If you can show that ancient placer deposits were the result of meteor strikes and not volcanic activity I'll change the article. Everything I read pointed to volcanic activity.
Placer deposits are secondary in nature. I was referring to the original source of the gold, not later erosion and deposition.
Most major gold deposits are related to orogenic events (mountain building). A significant subset of these are related to fluids associated with felsic magmatism. However, the majority of orogenic gold deposits are linked to fluids that escaped during wide-spread regional metamorhpism, as opposed to volcanic activity. In other words, they're not related to igneous activity, but rather with burial and heating of large regions of rocks. (Note - Metamorphism is not melting.)
That aside, my main gripe is with using "center of the earth".

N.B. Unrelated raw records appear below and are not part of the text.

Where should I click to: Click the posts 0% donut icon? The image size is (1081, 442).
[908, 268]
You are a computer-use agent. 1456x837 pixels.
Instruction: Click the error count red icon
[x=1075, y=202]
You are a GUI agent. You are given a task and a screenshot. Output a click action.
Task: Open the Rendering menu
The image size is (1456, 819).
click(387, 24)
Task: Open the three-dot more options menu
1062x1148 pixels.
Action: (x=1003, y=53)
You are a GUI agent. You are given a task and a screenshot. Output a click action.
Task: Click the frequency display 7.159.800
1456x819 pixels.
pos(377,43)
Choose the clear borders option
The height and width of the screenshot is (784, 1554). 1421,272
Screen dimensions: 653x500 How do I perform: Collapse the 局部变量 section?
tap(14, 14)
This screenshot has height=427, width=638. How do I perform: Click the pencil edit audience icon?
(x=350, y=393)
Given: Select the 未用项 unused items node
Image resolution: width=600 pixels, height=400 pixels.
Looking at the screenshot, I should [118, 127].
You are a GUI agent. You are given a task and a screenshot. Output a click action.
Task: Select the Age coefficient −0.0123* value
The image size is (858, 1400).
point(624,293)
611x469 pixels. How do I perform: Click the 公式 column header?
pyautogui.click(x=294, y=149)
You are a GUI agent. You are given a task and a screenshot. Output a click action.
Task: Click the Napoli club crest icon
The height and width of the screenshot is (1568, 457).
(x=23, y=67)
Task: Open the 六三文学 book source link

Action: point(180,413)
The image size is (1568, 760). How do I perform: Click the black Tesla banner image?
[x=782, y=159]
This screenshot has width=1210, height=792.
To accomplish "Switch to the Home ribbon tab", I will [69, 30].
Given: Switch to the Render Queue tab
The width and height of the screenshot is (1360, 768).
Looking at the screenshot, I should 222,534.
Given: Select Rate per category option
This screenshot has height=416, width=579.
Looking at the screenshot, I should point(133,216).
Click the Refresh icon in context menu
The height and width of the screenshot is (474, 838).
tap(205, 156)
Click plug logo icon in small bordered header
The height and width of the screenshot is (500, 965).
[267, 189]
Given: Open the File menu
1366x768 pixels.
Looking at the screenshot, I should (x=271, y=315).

Yes, many gold deposits are linked to igneous activity. However, even if it is volcanic, what does that have to do with "the center of the earth"? Volcanoes don't source anything from that deep. Nothing comes from the core.
The metorite bombardment I was referring to is an early phase in Earth's history. After the core and mantle segregated, most of the heavy elements should have wound up in the core and been unable to escape. However, we see relatively high concentrations of many heavy elements in the crust and mantle. The leading hypothesis is that the heavy elements were added during the meteorite bombardment phase of the planet's formation. Because the core had already segregated, the heavy elements added this way were able to remain in the mantle and crust.
At any rate, sorry to go on a rather technical rant. It distracts from the main point of the article.
If you mean modern mining activity, not germane.